Biography of Bindranath Ghosh

Biography of Bindranath Ghosh
Biography of Bindranath Ghosh
Bindranath Ghosh (5 January 1880 – 18 April 1959) was one of the founders of India’s great freedom fighter and journalist and “era”. He is also popular as ‘Barin Ghosh’. To overcome the revolutionary ideology in Bengal, it goes to Shri Binendra and Bhupendra Nath Dutt (the younger brother of Swami Vivekanand ji). The great spiritualist Shri Arvind Ghosh was his elder brother.
Bindranath Ghosh was an Indian freedom fighter, revolutionary and journalist. He was one of the founding members of the revolutionary organization of Bengal, Jugantar. Born on 5 January 1880 at the Norwood in London, He was the younger brother of Aurobindo Ghosh. He participated in school education at Devghar and Patna College. He received military training in Baroda During this time, (in the late 1800s – early 1900’s early days) was influenced by Barin Aurobindo and was attracted to the revolutionary movement. Barin returned to Kolkata and with the help of Jatindranath Banerjee, started organizing several revolutionary groups of Bengal. Soon he started publishing Yugantar, a Bengali weekly and soon followed a revolutionary organization, Jugantar. Zugant was formed from the internal circle of disciplinary committee and started its terrorist activities. Barin and Bagha Jatin were helpful in the recruitment of many young revolutionaries of Bengal. The revolutionaries formed a secret place in Maniktala Group, Kolkata – where they started construction of the bomb and collected weapons and ammunition.
Calcutta came and was one of the best printing houses and he started his career in journalism. Later, he decided to establish an ashram in Kolkata and retired from business. In 1923, he founded Sri Aurobindo Ashram for Pondicherry, and his elder brother, Aurobindo, inspired him very much and began to assimilate the aesthetic values ​​of spirituality and spiritual practice. In 1929, Barinder Kumar Ghosh returned to Kolkata and started his career in journalism. In 1933, Barinder Kumar Ghosh started the English Weekly, The Dawn of India. He was also associated with The Statesman and earned the title as a columnist. In 1950, he became the editor of Bengali daily daily Basumati. In 1933, he was married to Salja Datta, a widowed widow of a respected family. In 1959, on April 18, at the age of seventy nine, Barinder Kumar Ghosh took his last breath. . He himself included in various literary activities in various languages, which recently came to light.

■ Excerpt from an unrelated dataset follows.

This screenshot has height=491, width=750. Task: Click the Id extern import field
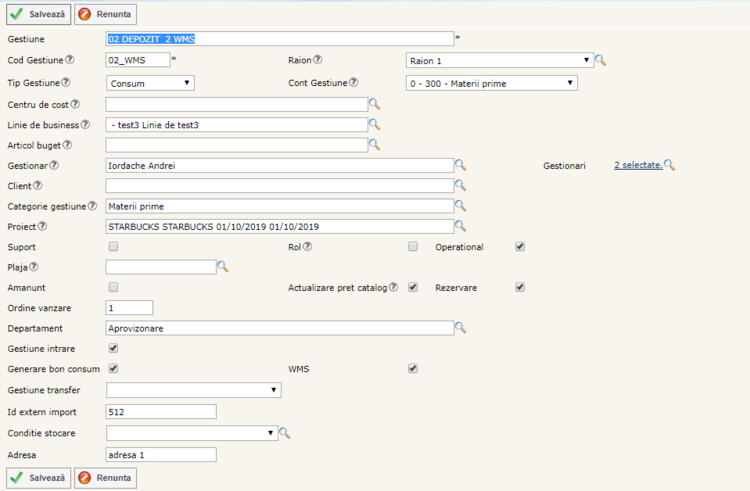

Revolutionary activities of Bindranath Ghosh

In 1902, Bindranath Ghosh returned to Calcutta and together with Jatindranath Das, started organizing several revolutionary groups in Bengal.

Anushilan Samiti

In association with Bindranath Ghosh and Bhupendranath Dutt, ‘Anushilan Samiti’ was formed in Calcutta in 1907, whose main purpose was- “Blood for blood instead.” The Bengal division of 1905 had stirred the youth, which was the main reason behind the establishment of Anushilan Samiti. This committee was born in 1903 as a gymnasium and in its establishment Pramathnath Mitra and Satish Chandra Bose were the main contributors. M.N. On the suggestion of Rai, it was named Anushilan Samiti. Pramathnath Mitra, its President, Chittaranjan Das and Arvind Ghosh were its Vice President and Surendranath Thakur was its Treasurer. The only pupil of its executive was Sister Nivedita. Its first conference was held in 1906 at the house of Subodh Boss in Calcutta. People such as Binendra Kumar Ghosh believed that political campaigns are not enough, spiritual education should also be given to the Neojawans. He prepared many passionate lovers who used to tell people that fighting for freedom is sacred duty.

Dhaka Anushilan Samiti

For the convenience of work, the second office of the Anushilan committee was opened in Dhaka in 1904, led by Pulin Bihari Das and P. Mitra. There were approximately 500 branches in Dhaka. Most of its members were school and college students. Members were trained to walk with sticks, swords and guns, although the guns were not readily available.

Release and further activity of Bindranath Ghosh

Bindranath Ghosh was released in 1920 in the general amnesty given after World War I, after which he came to Calcutta and started journalism. But soon he left journalism and made an ashram in Calcutta. In 1923, he went to Pondicherry, where his elder brother Shri Arvind made the famous “Sri Aurovinda Ashram”. Shri Arvind inspired him to spirituality and spiritual practice while Shri Thakur was his teacher. He had helped his followers in a successful release. In 1929, Barin returned to Calcutta and started journalism. In 1933, he started an English weekly called “The Dawn of India.” He joined the Statesman and in 1950, he became the editor of Bengali daily “Daily Basumati”. On 18th April, 1959, this great fighter died.